WAF Synology No Protection

.

Hi Roman, Thanks for reaching out.

You can use WAF to protect the access portal (web GUI) of your Synology device as long as it's behind XG and on top of that, you can also put an IPS policy in the WAF rule which can help you scan the rest of the traffic as well.

I have tried this with a FreeNAS custom device I have in my LAN and works like a charm! :) 

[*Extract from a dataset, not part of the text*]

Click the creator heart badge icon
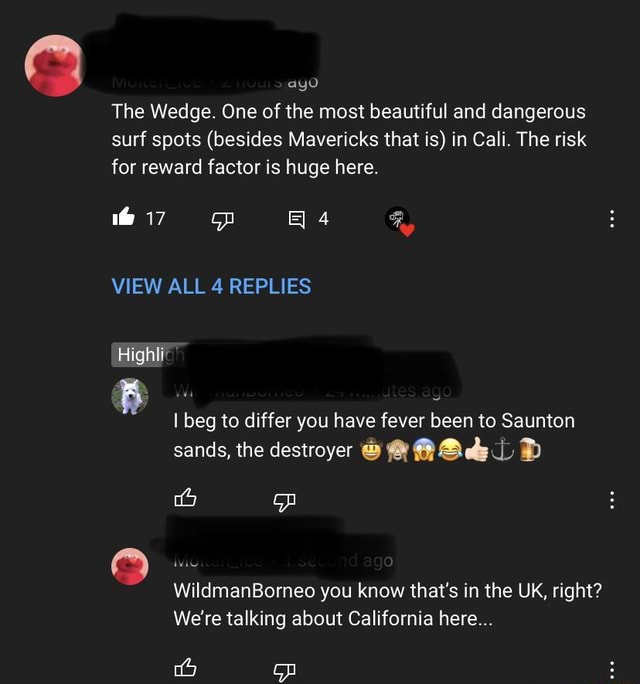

I'm using WAF - it's working, I mean in some way. I did import certs cuz service is on https port. But scanning desont  block any malicious content like viruses etc. I'm using IPS it that policy, you can see it onpasted screenshots. The point is that ips doesn't block https traffic. I guess that if I have put cert for specific scenario then traffic should be decrypted by WAF rule ? So if I'm uploading some malicious files  - sophos  should drop it. ;)

Thx for answer ;)

Anyone else?

I've wasted more than an entire year trying to get the basic WAF functionalities to work correctly; The AV has always a hit or miss, most of the times the traffic would never be sent to be scanned and most malware would just pass-through without any issues.

Oh. That wasnt a satisfying  answer to hear from ya :p  How someone like sophos could have such problems with basic thing. Theirs  solutions  are used in enterprise  environments... ;) WAF is so basic. Im using it for Home not a big deal but im wonder about companies.. it cant be so low level quality  thing ^^

Right now I don't have any other problem besides the AV and gzip compression.

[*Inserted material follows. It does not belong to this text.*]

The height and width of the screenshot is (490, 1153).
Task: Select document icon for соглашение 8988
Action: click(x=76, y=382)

XSS / Application attacks / SQLi protections works just fine, It will only require a bit of tuning - of course that's expected from any other WAF.

Edit: I've had a minor issue with SQLi protection before, but I gave up on researching It since not a lot of people are affected by It.

So do I, only AV problems ;) btw, Im hosting Syno Drive on Synology and its working pretty great with WAF with no special tunning etc ;) But AV is failling all the tme. All test malware got pass.